### EXERCISE REQUIREMENTS
Your reply must hold the lines from the one containing "Task: Click the" to the end of the entries, copied exactly, with pictures excluded.

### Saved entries

++++++

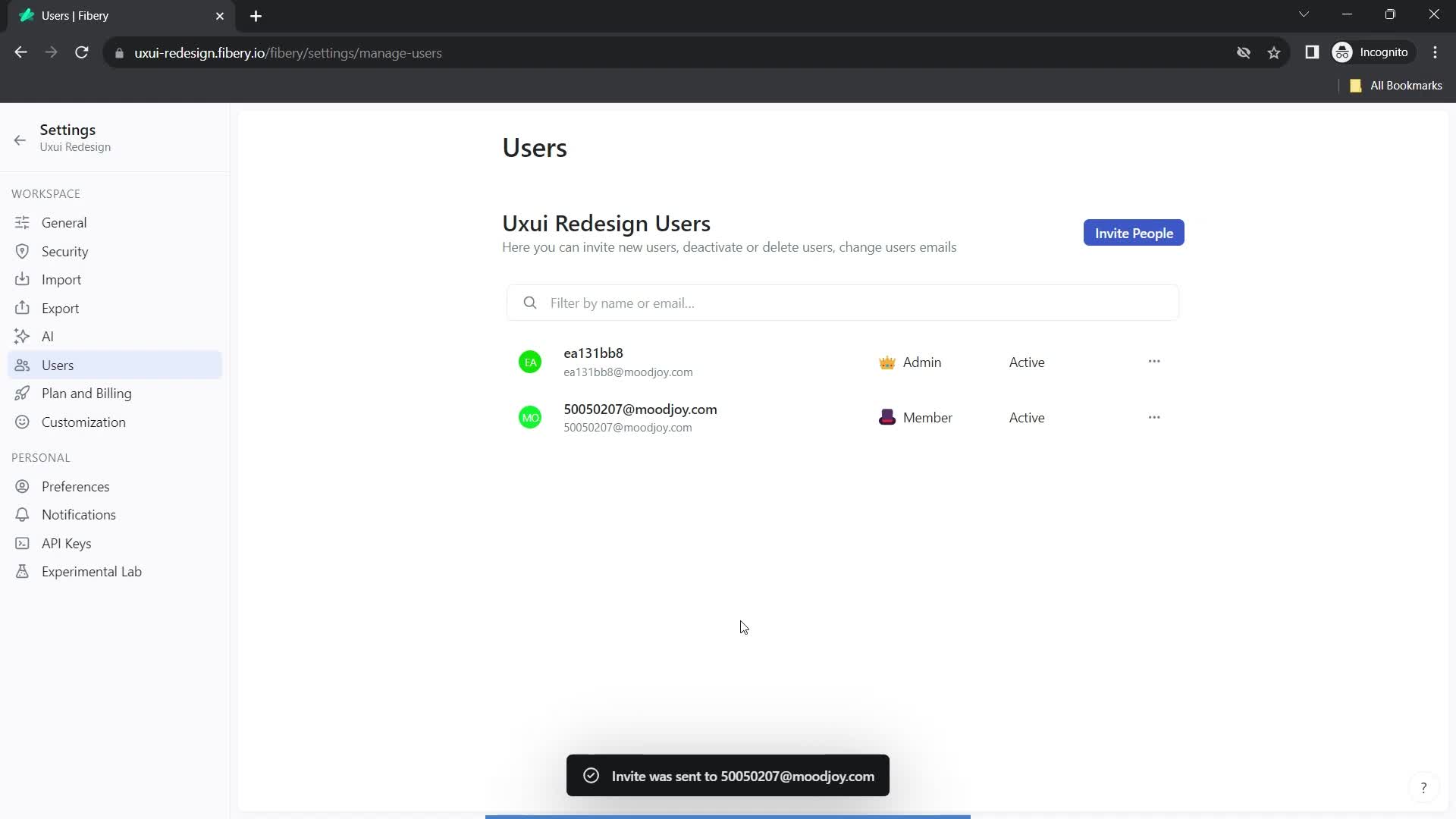Click the browser address bar URL

point(288,53)
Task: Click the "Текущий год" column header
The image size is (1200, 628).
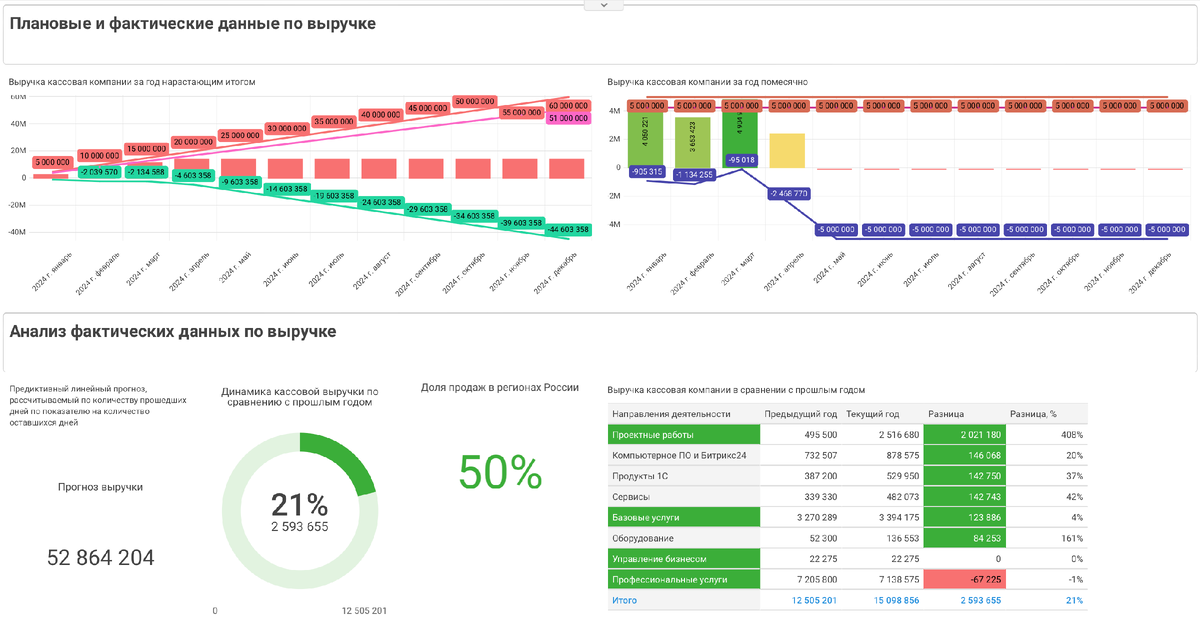Action: [x=872, y=414]
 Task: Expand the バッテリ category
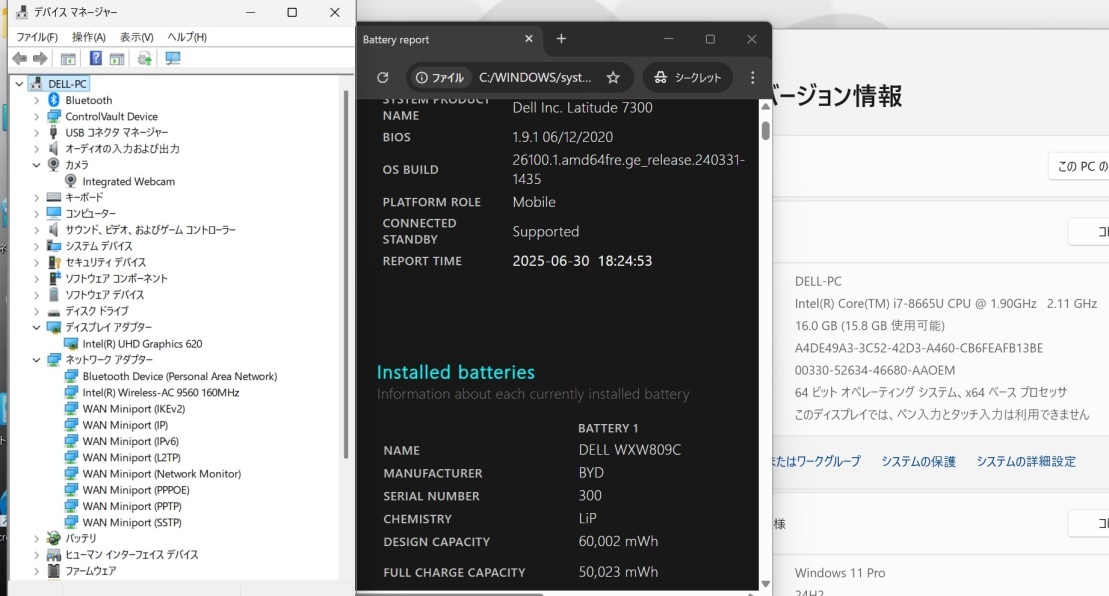(37, 538)
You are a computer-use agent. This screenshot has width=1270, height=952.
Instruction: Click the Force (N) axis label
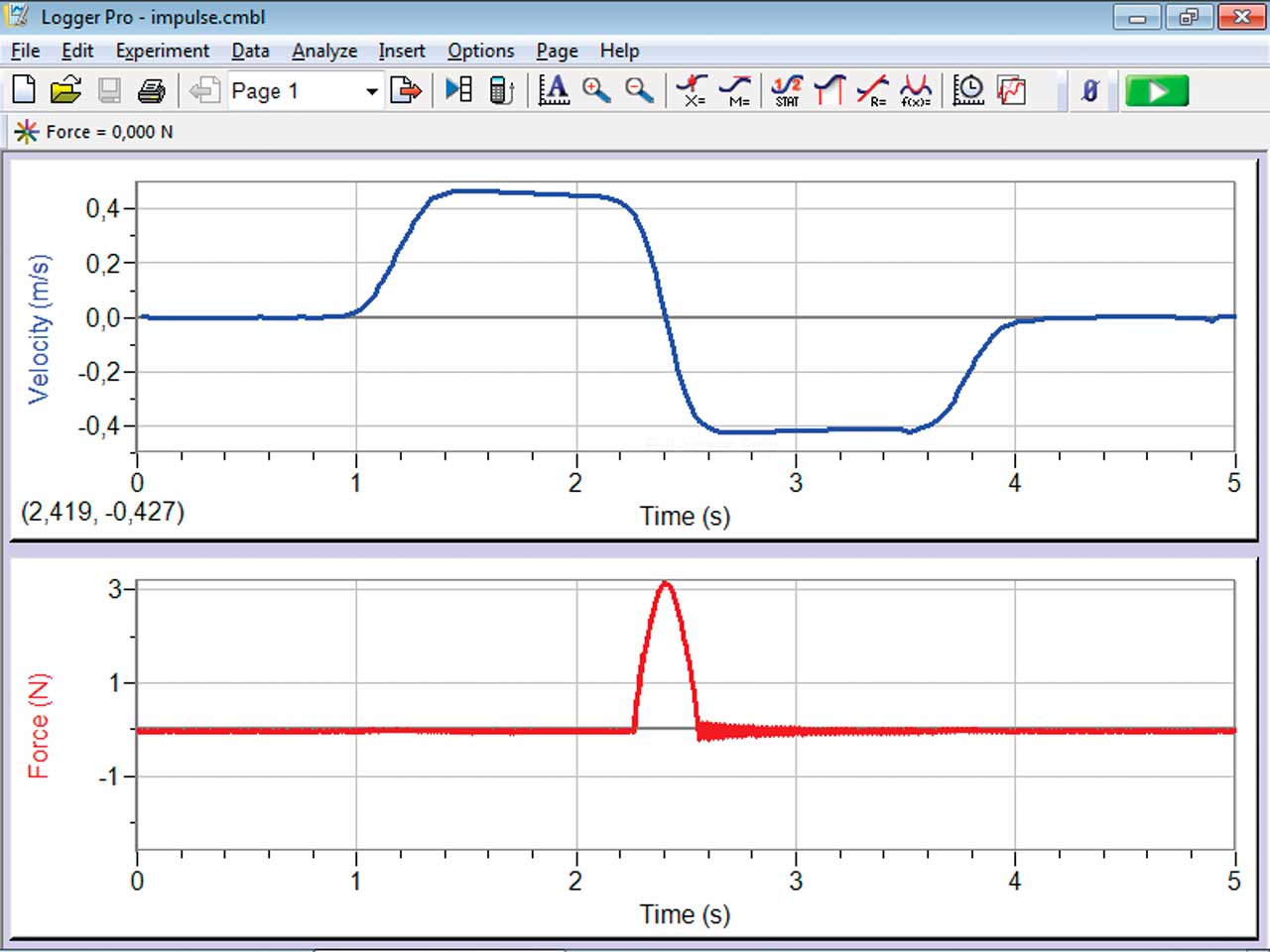[x=39, y=726]
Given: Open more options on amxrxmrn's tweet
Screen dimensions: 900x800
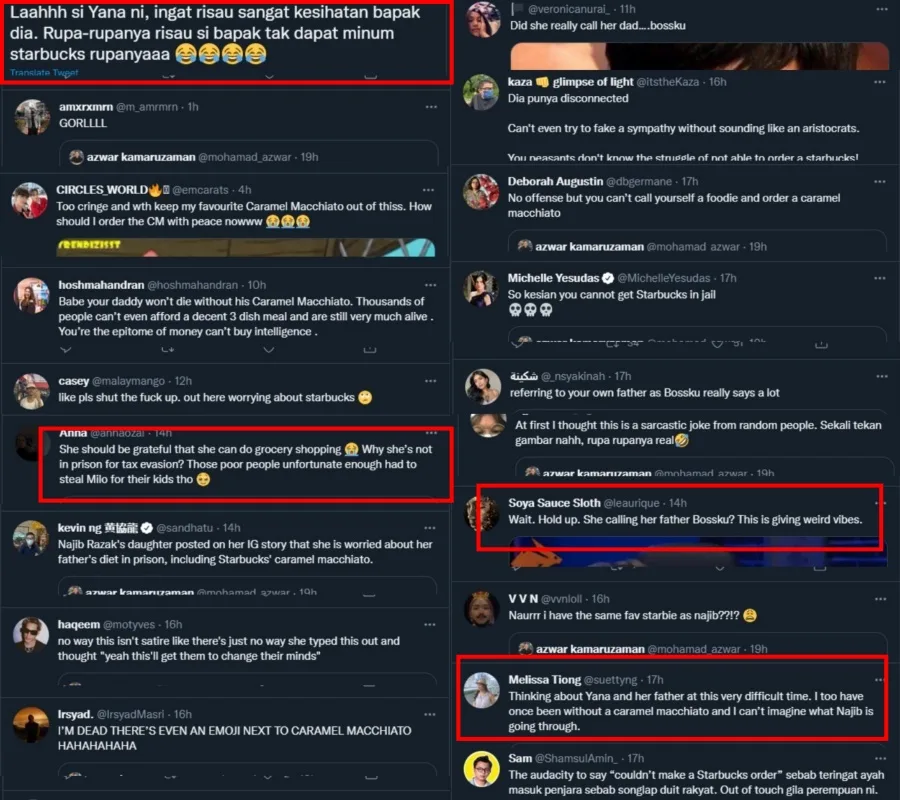Looking at the screenshot, I should click(x=431, y=107).
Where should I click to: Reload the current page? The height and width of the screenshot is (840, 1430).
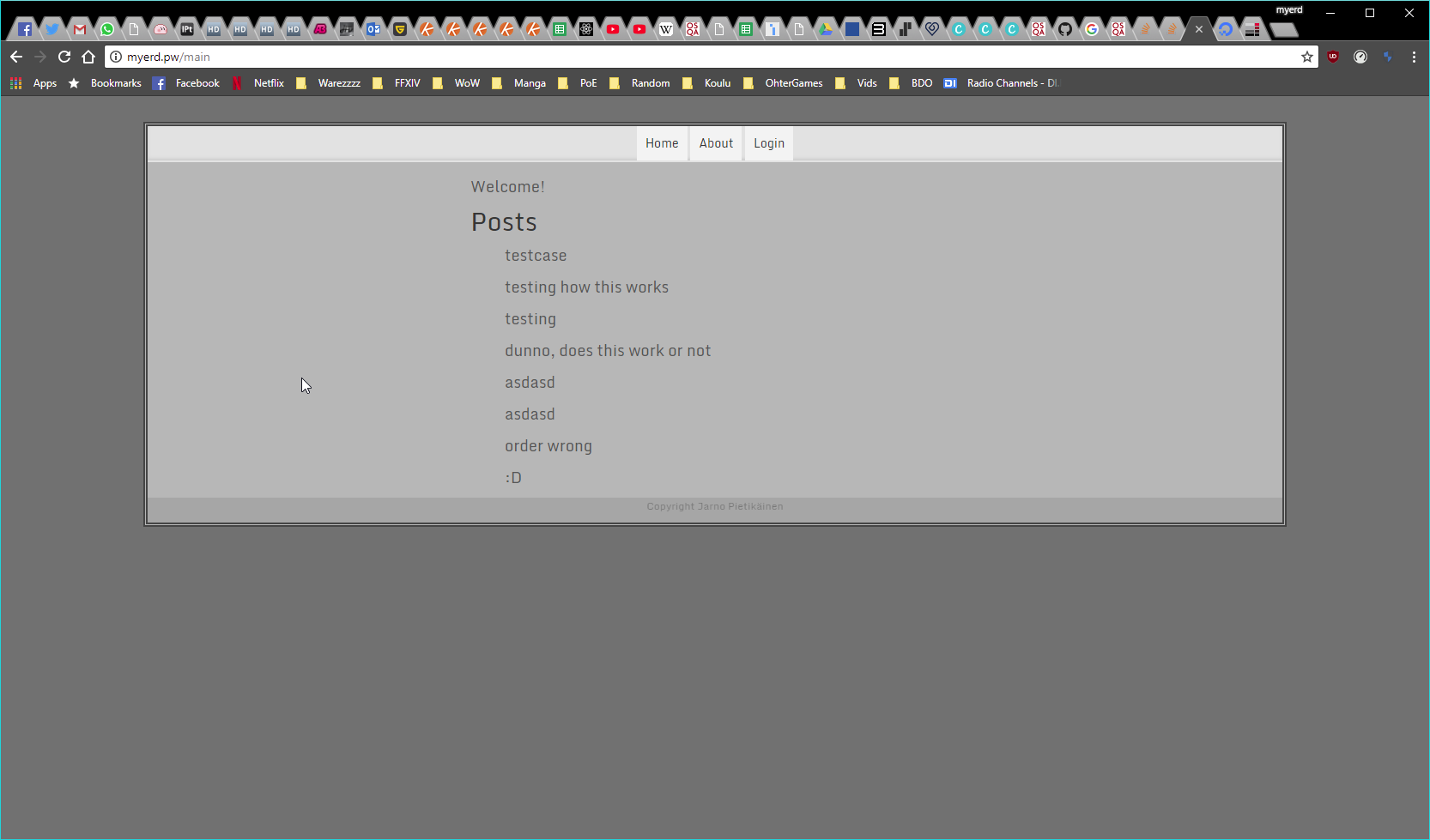(x=64, y=57)
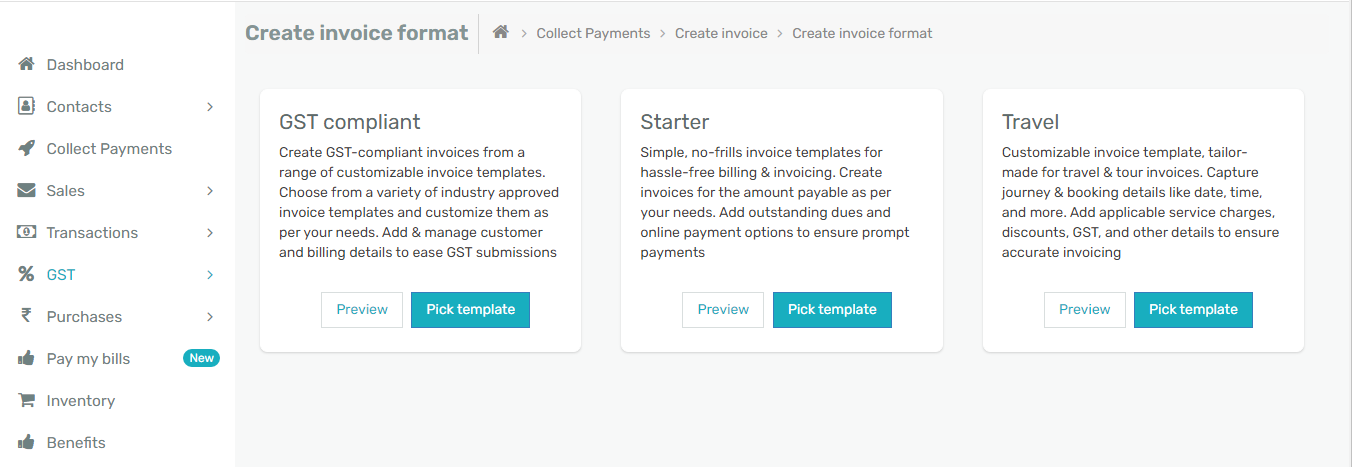The width and height of the screenshot is (1352, 467).
Task: Expand the Sales submenu chevron
Action: point(210,191)
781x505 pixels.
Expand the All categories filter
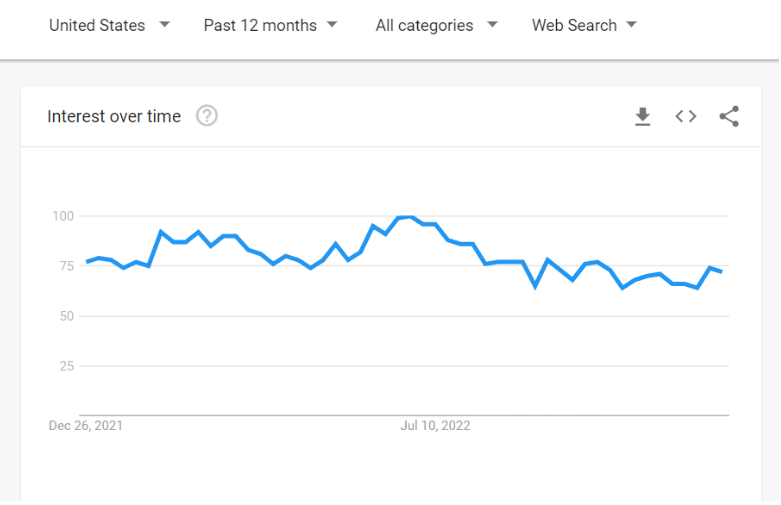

++++++

### RESPONSE BELOW
Task: Click the "Текущий год" column header
The image size is (1200, 628).
Action: [x=872, y=414]
 Task: Expand the バッテリ category
(37, 538)
You are a computer-use agent. This screenshot has width=1270, height=952.
Instruction: Click the Force (N) axis label
[x=39, y=726]
Given: Open more options on amxrxmrn's tweet
Screen dimensions: 900x800
Looking at the screenshot, I should click(x=431, y=107).
Where should I click to: Reload the current page? The height and width of the screenshot is (840, 1430).
(x=64, y=57)
The width and height of the screenshot is (1352, 467).
Task: Expand the Sales submenu chevron
Action: point(210,191)
781x505 pixels.
Expand the All categories filter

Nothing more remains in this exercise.